Skip to content

RoToR: Towards More Reliable Responses for Order-Invariant Inputs

Conference: ACL 2025
arXiv: 2502.08662
Code: Yes (https://github.com/soyoung97/RoToR)
Area: Others
Keywords: positional bias, order invariance, positional encoding, causal language models, selective routing

TL;DR

Proposes RoToR, a zero-shot, order-invariant language model based on global ordering and circular position encoding allocation. It achieves stable order invariance by minimizing position ID modifications and designs a Selective Routing mechanism to adaptively handle mixed input types.

Background & Motivation

Language models are highly sensitive to input order, but in many practical scenarios, the order of list-like inputs (such as table rows, multiple-choice options, and retrieved document collections) should be irrelevant. This "positional bias" problem is widely recognized:

  • In LLM-as-a-judge scenarios, models show up to a 75% preference for the first response.
  • On MMLU, simply changing the order of options can shift model rankings by up to 8 positions.
  • The "lost-in-the-middle" phenomenon: information in the middle positions is heavily ignored.

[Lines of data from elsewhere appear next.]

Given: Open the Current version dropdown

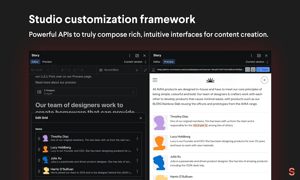Looking at the screenshot, I should (x=136, y=62).
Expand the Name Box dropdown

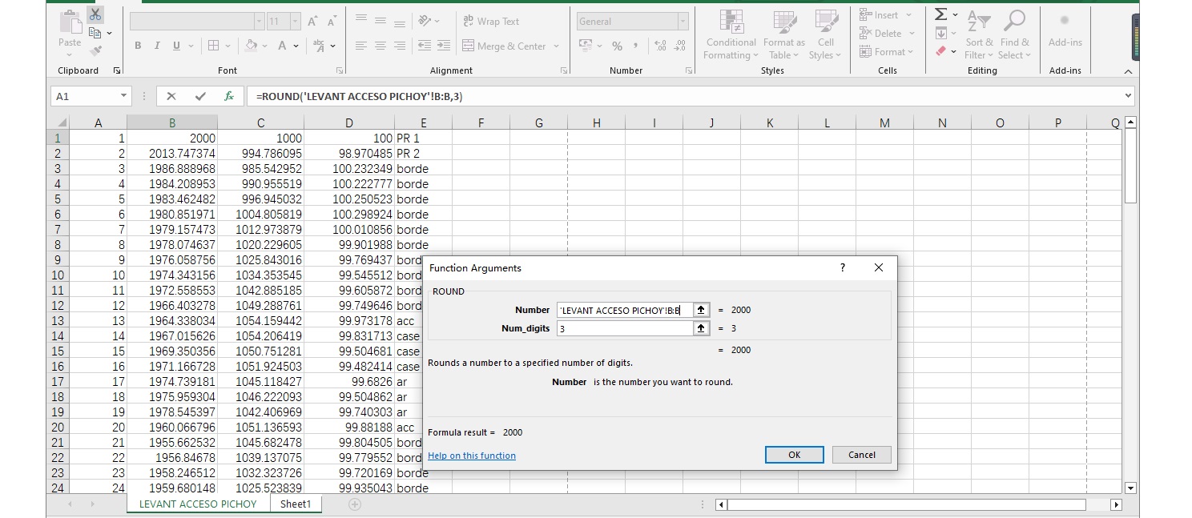(123, 96)
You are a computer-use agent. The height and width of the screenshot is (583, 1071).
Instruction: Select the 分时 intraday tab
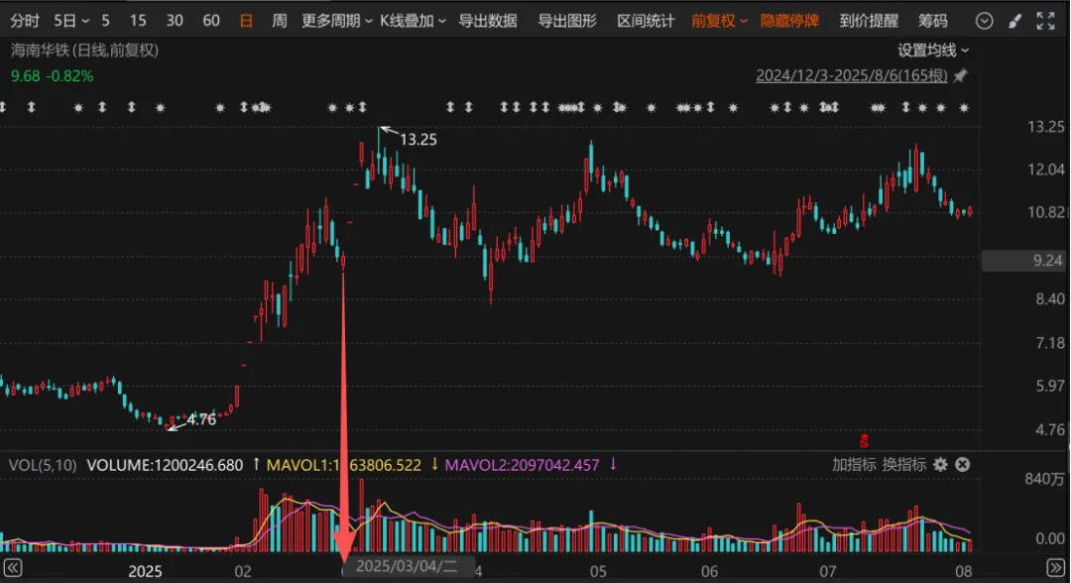pos(26,21)
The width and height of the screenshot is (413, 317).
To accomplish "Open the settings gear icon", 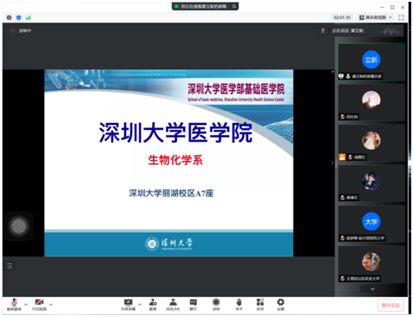I will pos(281,305).
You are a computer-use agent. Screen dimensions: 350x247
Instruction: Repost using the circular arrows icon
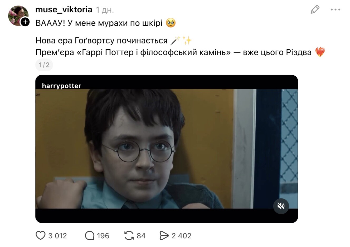pos(129,236)
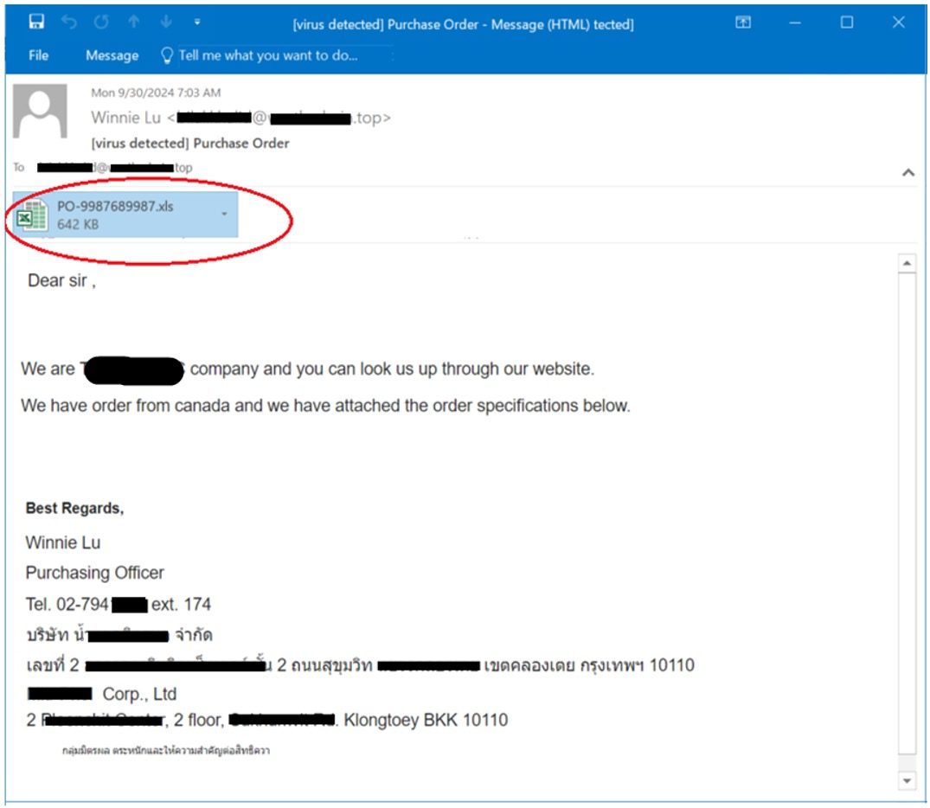This screenshot has width=930, height=808.
Task: Go to previous item with up arrow
Action: pos(133,22)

Existing zero-shot order-invariant methods suffer from two key limitations:

Training-inference distribution mismatch: PCW completely isolates attention between segments, while PINE dynamically reallocates position IDs for each query token. This results in a position encoding allocation that deviates significantly from the pre-training distribution.

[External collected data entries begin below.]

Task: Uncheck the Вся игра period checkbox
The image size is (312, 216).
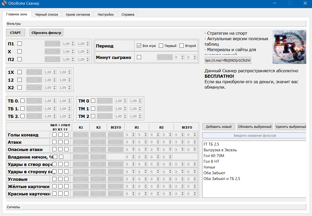Action: [x=139, y=46]
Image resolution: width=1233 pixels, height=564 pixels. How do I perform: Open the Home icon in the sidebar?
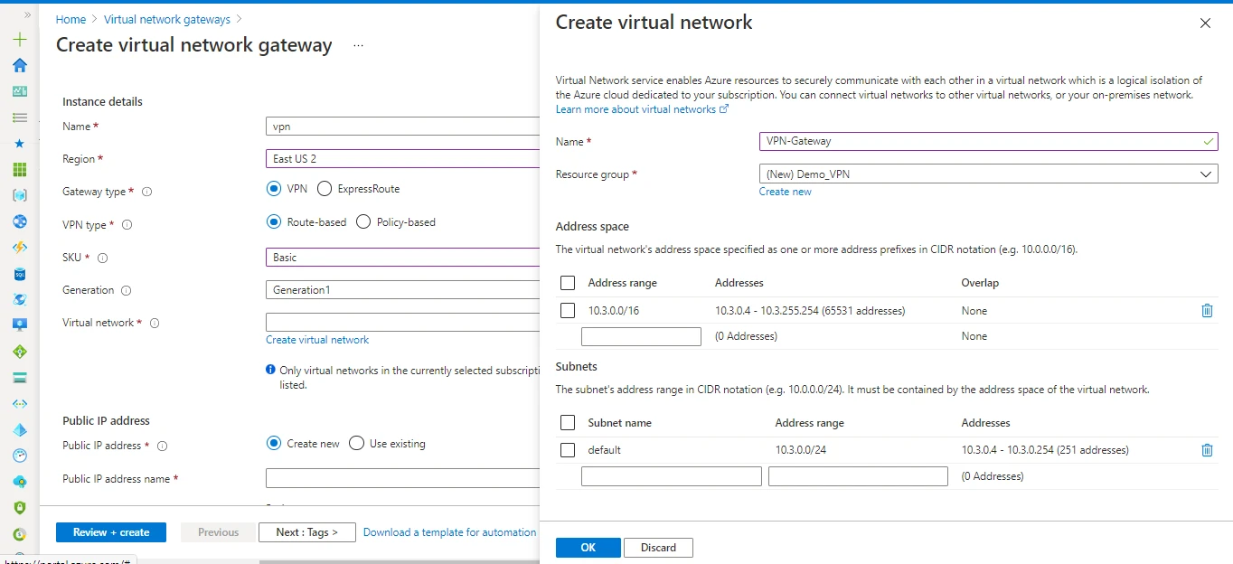20,65
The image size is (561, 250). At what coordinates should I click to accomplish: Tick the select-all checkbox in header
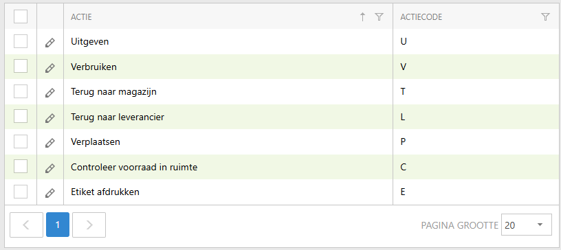click(21, 16)
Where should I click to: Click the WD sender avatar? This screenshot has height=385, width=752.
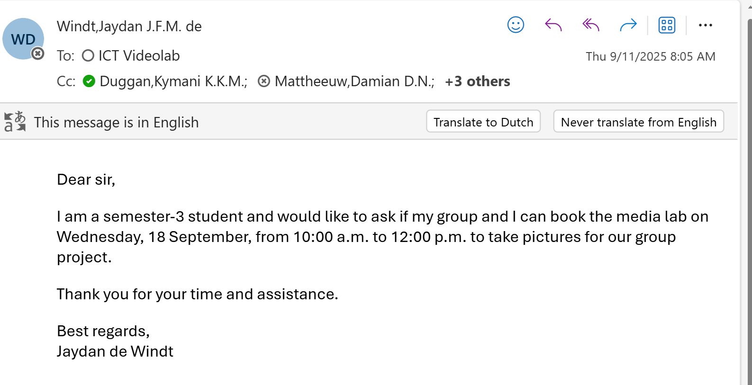(23, 38)
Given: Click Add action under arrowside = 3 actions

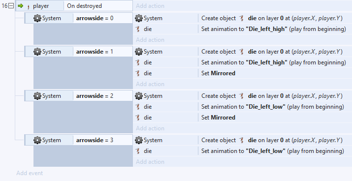Looking at the screenshot, I should 150,162.
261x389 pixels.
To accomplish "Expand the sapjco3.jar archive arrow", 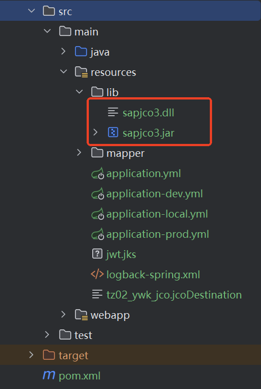I will 96,132.
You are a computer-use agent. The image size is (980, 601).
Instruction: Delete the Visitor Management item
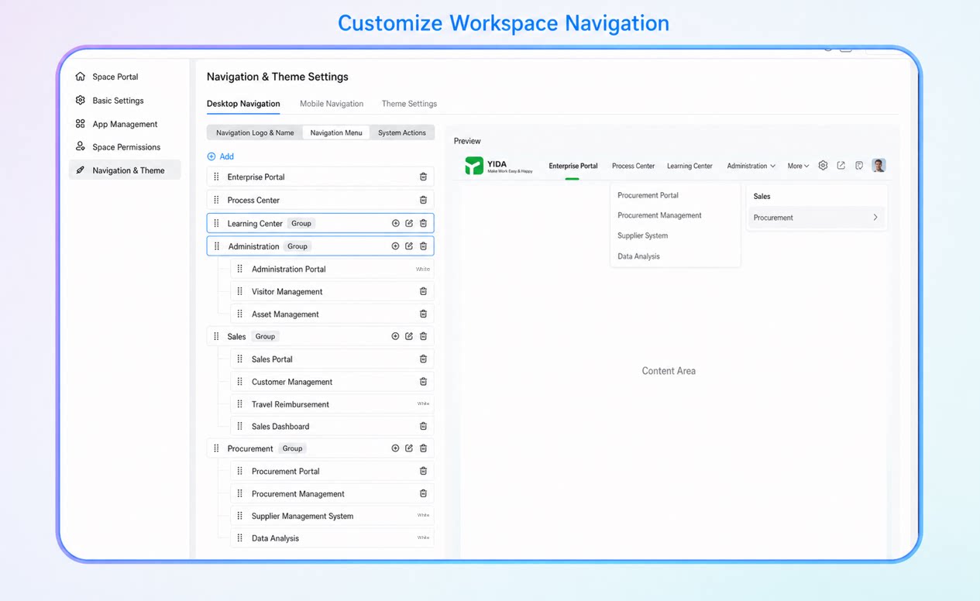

Inability to adapt to mixed inputs: Practical questions (such as MMLU) contain both order-insensitive options (e.g., A, B, C) and order-sensitive options (e.g., "None of the above"). Existing methods apply a single strategy to both.

The core idea of RoToR is to: replace the query-wise dynamic sorting of PINE with a global ordering + circular allocation, significantly reducing position ID perturbations; meanwhile, selective routing is introduced to adaptively handle both order-sensitive and order-insensitive inputs.

Method

Overall Architecture

RoToR consists of two stages: 1. RoToR Core: A new position ID allocation scheme that uses global ordering and circular arrangement to achieve order invariance. 2. Selective Routing: Adaptively selects the output based on the confidence of the original model and the order-invariant model.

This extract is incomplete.